I can’t say why this moment still bothers me, sixteen years later. Maybe it’s because that was the first Halloween after my father died and I’d been so relieved I could enjoy things like costumes that this bigoted slur destroyed me. Maybe it was because I’d wanted to badly to buy fake ivy to wrap around my crutches and didn’t, and I felt like that made me a less legitimate representation of my favorite pop culture eco terrorist. Maybe it was because transforming into a sexy supervillain was supposed to fix something and it didn’t. Maybe it’s because, and this is a fortunate one, it’s the only time anyone’s ever called me a cripple.
The frat boy wasn’t the reason I left Iowa City but I was certainly relieved to be away from them when we moved to Austin in 2007. At that time, tech was just beginning to burgeon as an industry there and concerns that the city would become what it’s become were brewing, but things remained delightfully weird.

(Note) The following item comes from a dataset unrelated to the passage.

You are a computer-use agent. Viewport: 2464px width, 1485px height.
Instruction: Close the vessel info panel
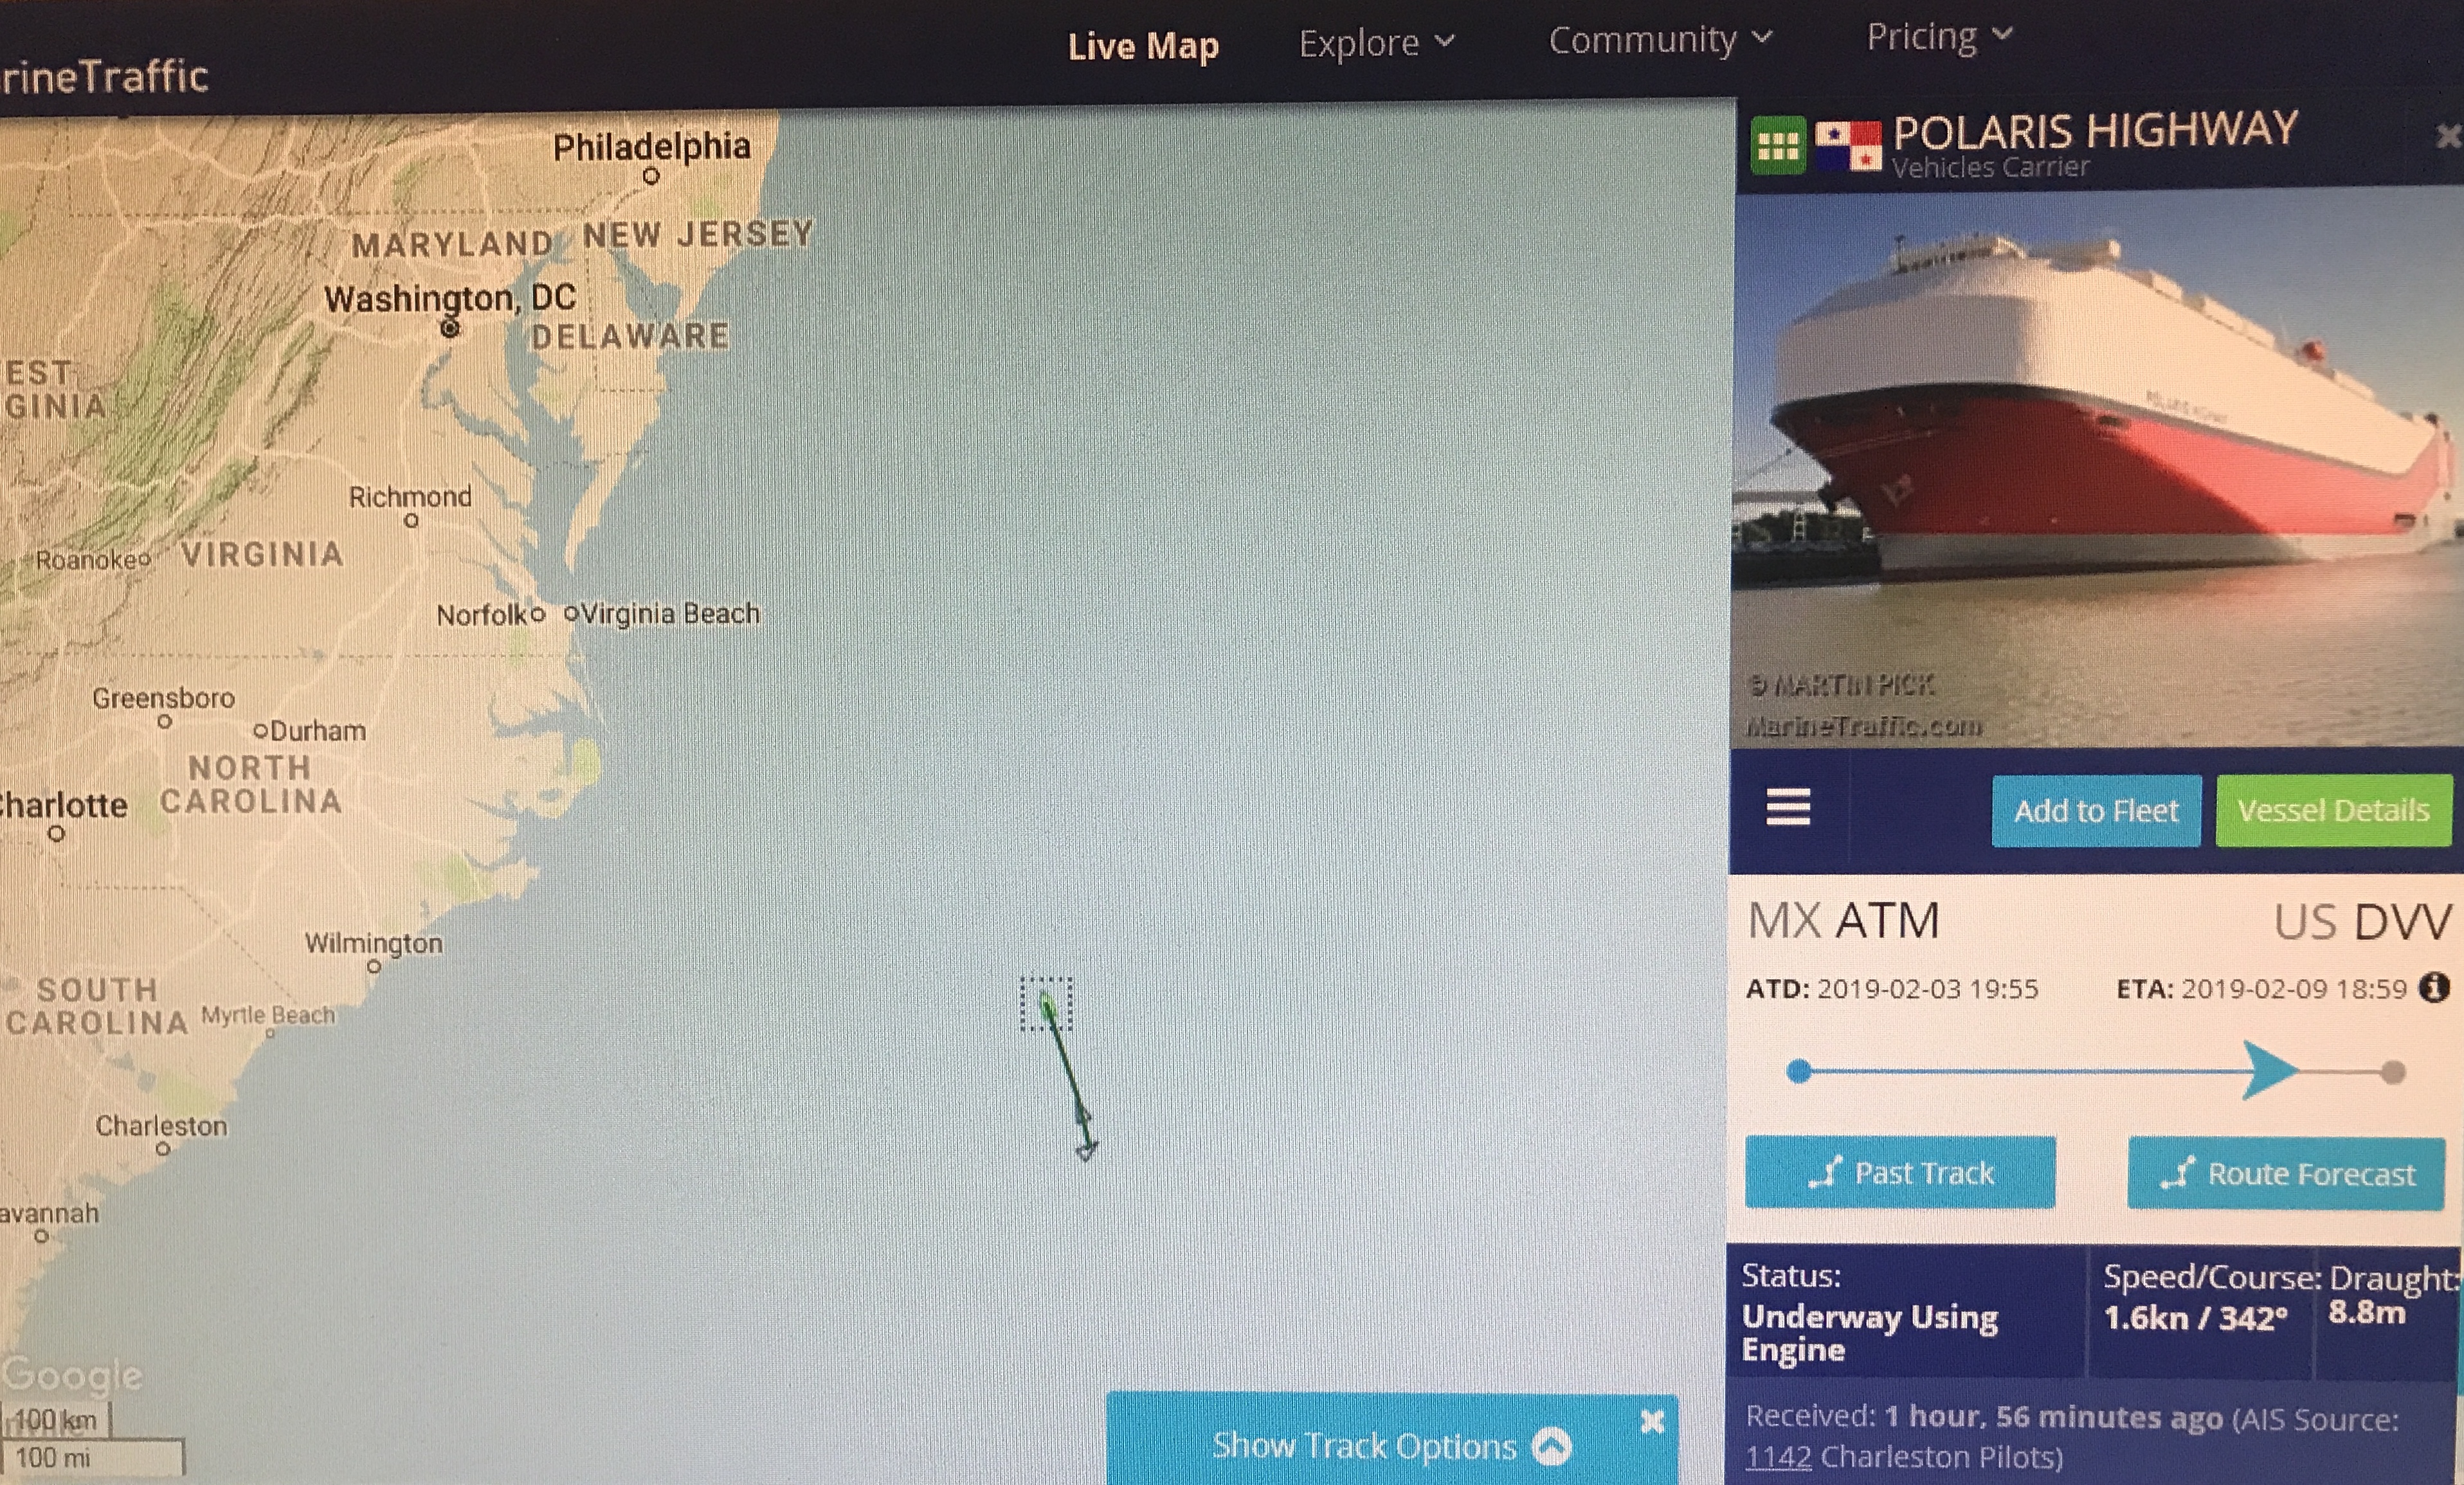click(2448, 135)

That Halloween, I was the Queen of Hearts from Alice in Wonderland, in a room-filling red petticoat, shiny red corset-style top, and a crown I don’t quite remember. I wanted to buy lawn flamingos, saw off the heads, and adhere them to my crutches, but I’m no crafter.
The next costume I remember took place at my grad program’s Halloween in July, which is precisely the kind of event that a summer Children’s Lit masters program would stand behind. I employed the same red petticoat to become Little Red Riding Hood, a character and fairy tale I had become obsessed with. (I will never tire of scholarship on Little Red Riding Hood in her various incarnations.)

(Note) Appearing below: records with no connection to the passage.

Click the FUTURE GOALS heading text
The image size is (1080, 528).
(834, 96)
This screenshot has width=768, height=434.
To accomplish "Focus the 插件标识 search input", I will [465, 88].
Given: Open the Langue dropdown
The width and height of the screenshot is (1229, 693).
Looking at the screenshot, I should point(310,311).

Costumes after that were sadly mundane affairs built around a single object: a Viking helmet, a pair of realistic-looking vampire fangs I couldn’t easily speak in. For a stretch, there, I lost my faith in transformation and just…didn’t.
I got my faith back this year, but I didn’t know what to do with it, until the Twitter account @fascinate, which showcases an invigorating array of fascinating things, on blessed me with this photo of a maple rose moth:
I had that feeling again, the one that hadn’t swept through me for years: I need to become this! and so I set about finding all the fuzziest forms of wearable baby-pink plus the requisite fuzzy yellow backing. I even bought reams of fuzzy baby pink and lime green fabrics to make wings, only to discover, after a glue-soaked defeat, that, as mentioned, I am no crafter. I was, however, already the owner of glittery pink Docs who had clearly been waiting for this moment.
The best costume advice I’ve ever received is, “Take something you already own that you love and build a costume around that.” (I might have forgotten to mention that the aforementioned red petticoat I had for the Queen of Hears and Red Riding Hood had long been one of my favorite articles, especially for Valentine’s Day.)